The Magazine of Fantasy & Science Fiction, January/February 2015; 13,631 words
Rating: 4, Recommended

In 1937, Juney Walker was a young man playing the blues with a band in the Louisiana bayou. He played with a man named Jake Fell, who could play to raise the dead--and one time did. A very moving story.

Mini-Review (click to view--possible spoilers)

Pro: The little town of Bayou Cane comes alive, and so do most of the characters. We really care that Jake is leaving, but we also care that the band is breaking up and the boys are separating forever. Just as important, the music and the magic seem real. Jake leaves this world, but it's a victory because he does the right thing.

Juney says he was 30 in 1937 and that he wrote this story 70 years later, so the numbers more or less add up.
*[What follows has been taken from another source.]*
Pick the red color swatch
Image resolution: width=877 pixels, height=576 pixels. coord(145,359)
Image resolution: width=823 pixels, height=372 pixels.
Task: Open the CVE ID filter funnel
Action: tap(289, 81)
Con: Not enough is done with Juney's magical connection with his trumpet. This is really Jake's story, not Juney's. All Juney does it play along. Jake does the right thing at the end, but he did mostly cause this problem. We hear no real regrets over the folks who died because of it.

1 comment (may contain spoilers):

  1. An average story for me, overall the plot and progress is good but I’m too curious about Juney and his trumpet, especially as it was foreshadowed on his flashback thay he had been talking to it since when he was a kid. Also, I felt the sudden ‘epic’ battle at the end to be jarring and kinda odd.